Valor econômico, v.19 , n.4581 , 04/09/2018. Especial, p.F6

 

Tributação verde pode injetar investimentos na reciclagem

Sérgio Adeodato

04/09/2019

 

 

A lógica de punir financeiramente atividades econômicas que causam danos ao meio ambiente e premiar quem o protege, com vantagens competitivas no mercado, tem sido um modelo bastante difundido na busca por sustentabilidade diante dos recursos finitos do planeta. Funciona em campos como o consumo hídrico ou energético e, mais recentemente, é base do movimento pela precificação do carbono para coibir emissões atmosféricas ligadas ao aquecimento global. Mas a reciclagem de resíduos urbanos, em que a lata de alumínio de bebidas é o material de largo consumo mais valorizado e disputado pela coleta, caminha na contramão.

A cobrança de impostos em duplicidade ao longo da cadeia até a volta do resíduo como matéria-prima à indústria desfavorece negócios com a reciclagem) - e não há um regime tributário que incentive materiais de menor impacto ambiental. "Temos um papel relevante no processo da economia verde e de baixo carbono, cenário que representa grande diferencial ao país, e queremos elevar o nível do debate sobre tributação como forma de sinalizar novas tendências à indústria", afirma Renault Castro, presidente executivo da Associação Brasileira dos Fabricantes de Latas de Alumínio (Abralatas).

Há 15 anos o Brasil está entre os líderes mundiais de reciclagem do material. Em 2016, foram recuperadas no país 97,7% das 286,6 milhões de latas de bebida colocadas no mercado. A taxa caiu 4,3% em relação ao ano anterior, mas permaneceu acima do índice registrado no mesmo período pelos Estados Unidos (63,9%) e Japão (76,1).

"O momento atual, em que se discutem reformas estruturais indispensáveis para o Brasil, é oportuno para buscar caminhos para que os preços dos diversos bens e serviços reflitam os seus custos ambientais", destaca o recente manifesto apresentado pelo setor visando a criação de um foro de discussão sobre tributação verde na Câmara dos Deputados.

Há dois projetos de lei em tramitação, um deles proposto há mais de dez anos: o PLP 73/2007, prevendo o que chama de "reformulação tributária ecológica" e a criação de taxa sobre o carbono para mitigação das mudanças climáticas, encontra-se na Comissão de Finanças da Câmara.

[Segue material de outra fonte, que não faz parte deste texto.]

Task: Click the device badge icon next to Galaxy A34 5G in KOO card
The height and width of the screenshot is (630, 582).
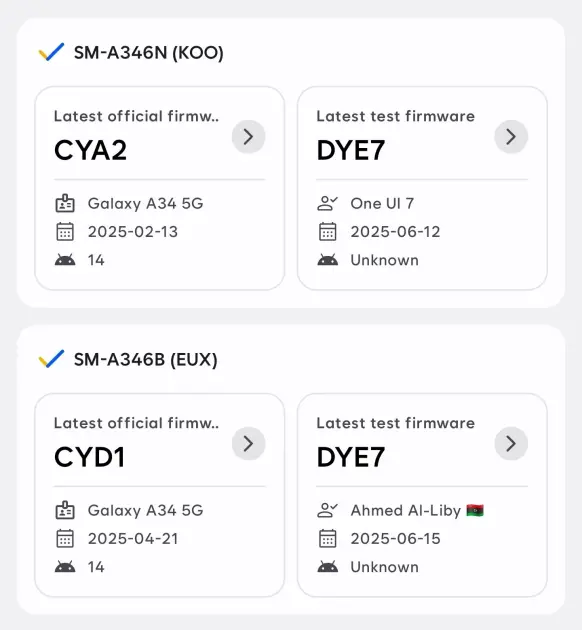Action: pyautogui.click(x=65, y=203)
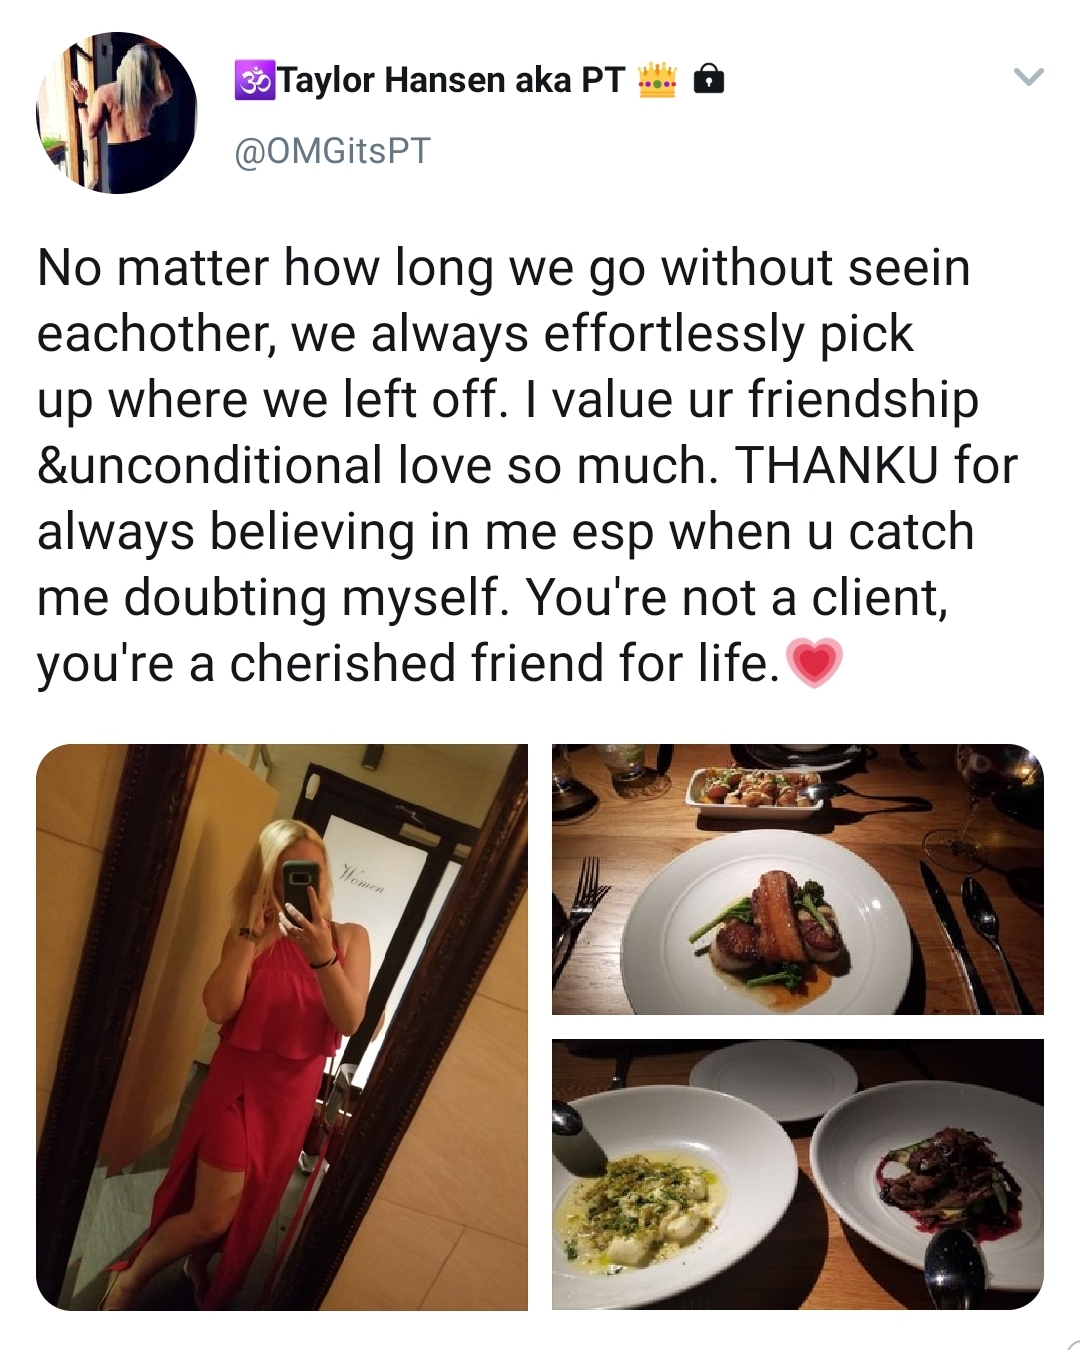
Task: Click the display name Taylor Hansen aka PT
Action: (x=451, y=80)
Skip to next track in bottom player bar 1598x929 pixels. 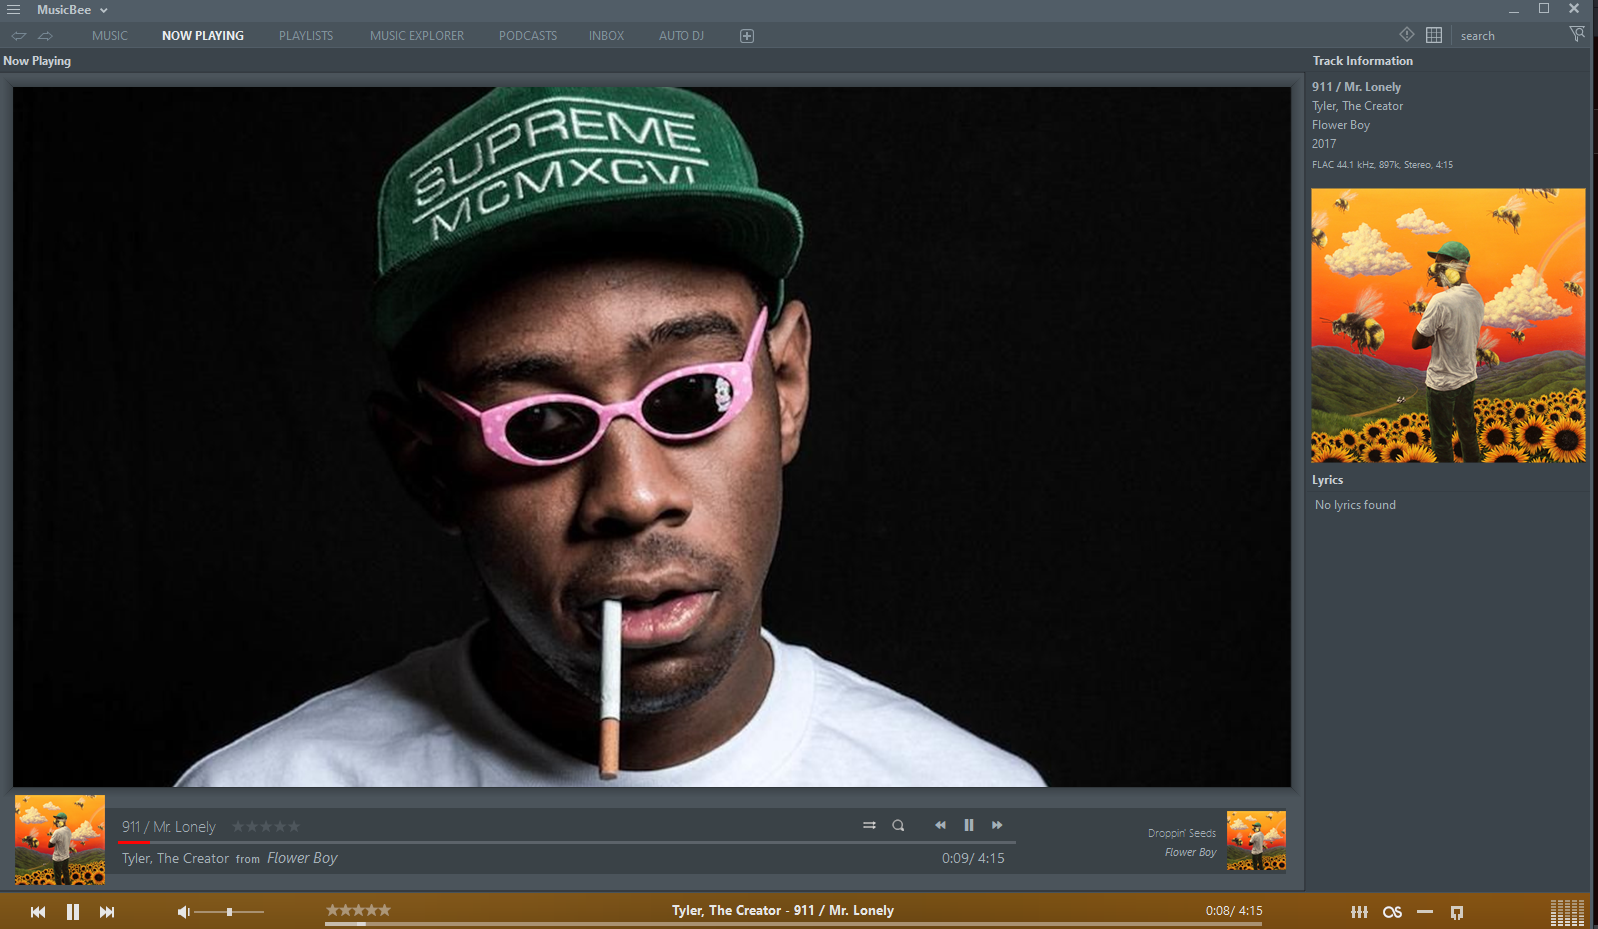tap(107, 912)
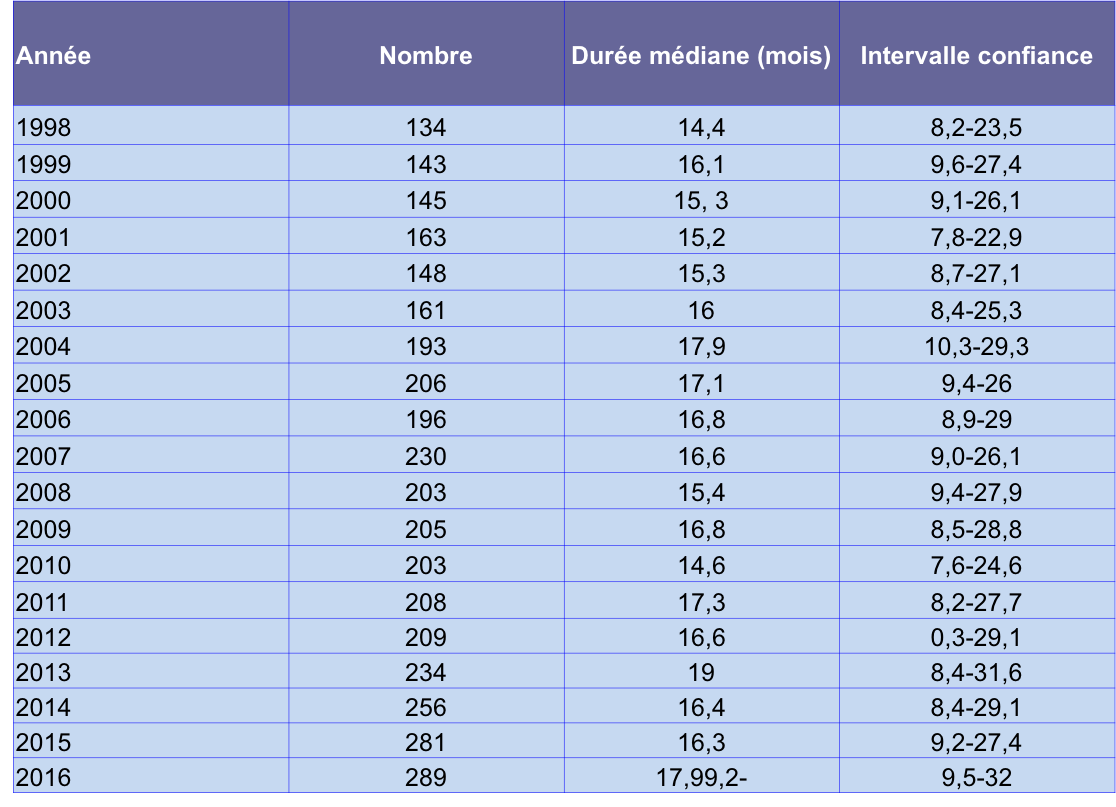
Task: Select the interval 10,3-29,3
Action: (x=976, y=347)
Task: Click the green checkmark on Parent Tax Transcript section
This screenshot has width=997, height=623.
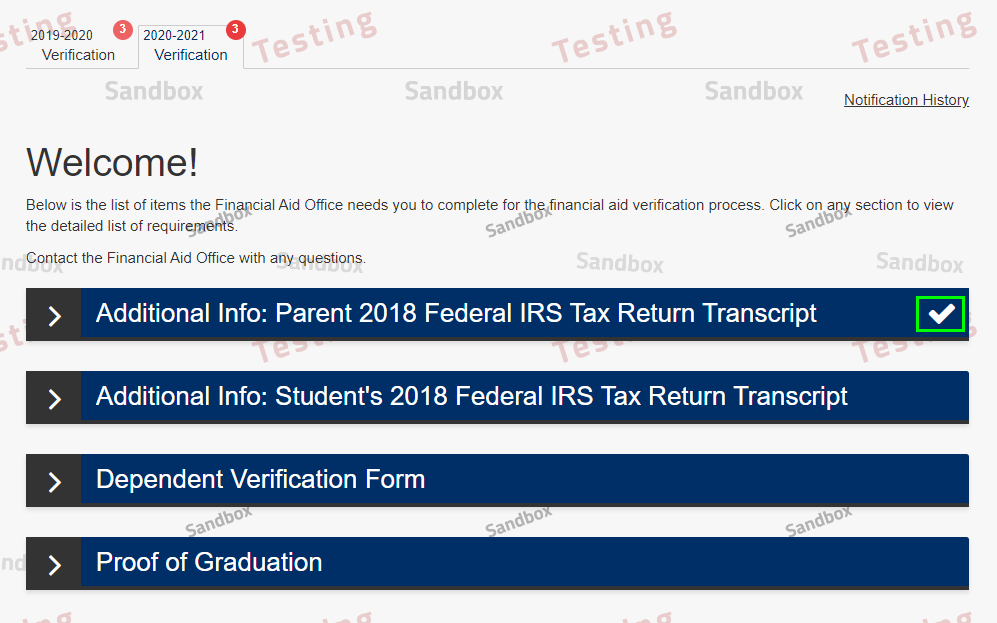Action: (940, 313)
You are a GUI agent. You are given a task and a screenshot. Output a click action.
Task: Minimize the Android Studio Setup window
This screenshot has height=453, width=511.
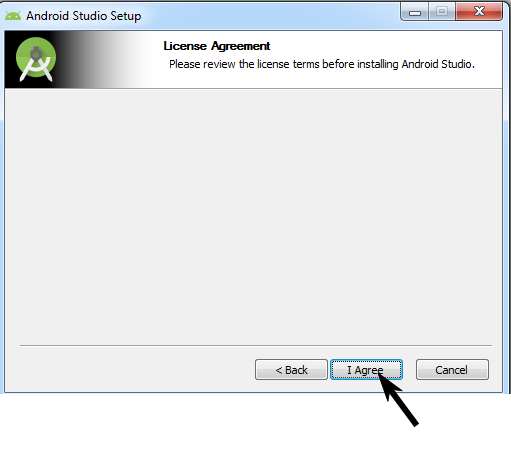pyautogui.click(x=415, y=12)
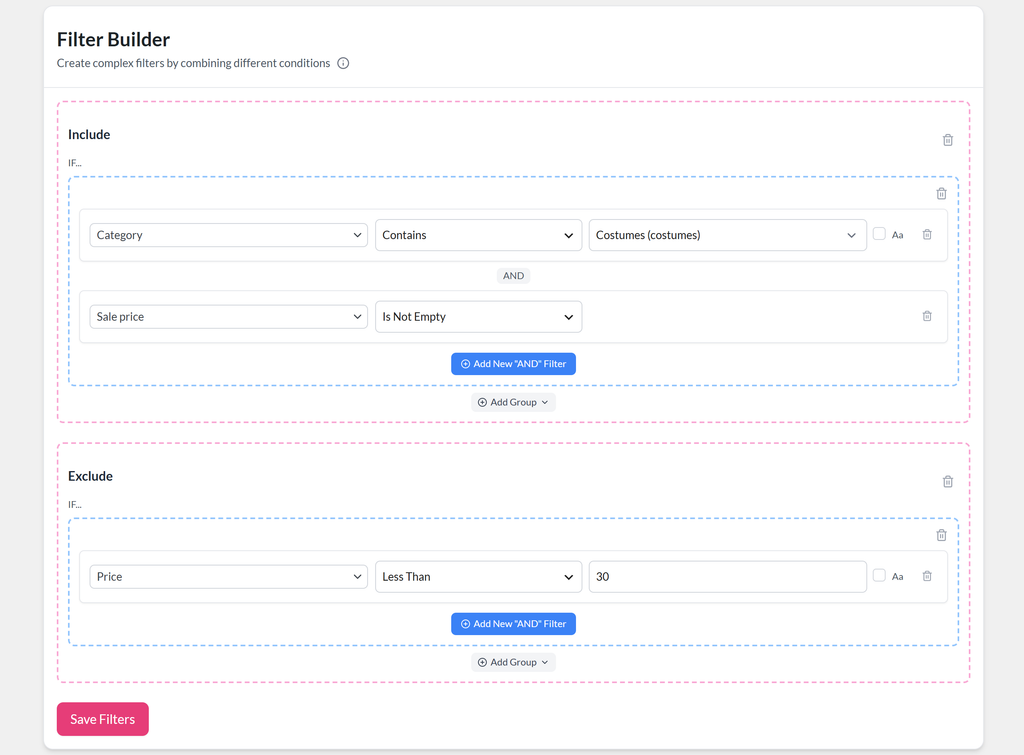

Já o PLP 493/2009, que regulamenta o tratamento diferenciado de produtos e serviços em razão do impacto ambiental, está parado na casa desde 2015.

Países como EUA, Canadá, França e Alemanha têm leis sobre tributação baseada no impacto ambiental. No Brasil, o estudo mais recente sobre o tema aplicado à reciclagem, elaborado em 2013 pela LCA Consultores com propostas de harmonização de impostos como incentivo ao setor de logística reversa, projetou para 2020 uma renúncia fiscal de R$ 4,9 bilhões, valor que potencialmente poderia ser injetado como investimento na expansão da atividade. Do total, o peso maior repousa no Imposto de Circulação de Mercadorias (ICMS), cobrado no comércio interestadual de sucata e outros recicláveis. Nesse caso específico, o benefício de mudanças na carga tributária poderia representar até R$ 2,2 bilhões no período.

Como pano de fundo do debate está a perspectiva de vantagens competitivas para o alumínio. Segundo estudo da Resource Recycling Systems (RRS), empresa de consultoria independente dos EUA, enquanto as latas de refrigerantes, cervejas e sucos têm índice médio de reciclagem de 69% no mundo, o vidro registra 46% e a garrafa PET, 43%.

Além da solução para o lixo das cidades, a reciclagem do material exige 5% da energia elétrica necessária à produção com matéria-prima virgem obtida da bauxita, de acordo com International Aluminium Institute. No Brasil, pesquisa do Centro de Tecnologia de Embalagem (Cetea) constatou que a lata fabricada a partir de alumínio reciclado diminui em até 70% as emissões de dióxido de carbono. E o consumo de água cai até 65%, conforme análise que abrangeu diferentes etapas do ciclo do alumínio, da extração da bauxita à produção do alumínio primário e fabricação da embalagem.

Há componentes socioeconômicos, além dos ambientais. Somente na etapa da coleta da latinha, sem contabilizar o faturamento das indústrias recicladoras, R$ 947 milhões foram injetados diretamente na economia brasileira em 2016, mobilizando renda a uma ampla rede de coletores. De acordo com analistas, o preço atual da sucata em torno de R$ 4 o quilo reflete a alta demanda pela indústria - e se torna atrativo principalmente em países em desenvolvimento com desafios sociais e déficit na oferta de empregos, como o Brasil.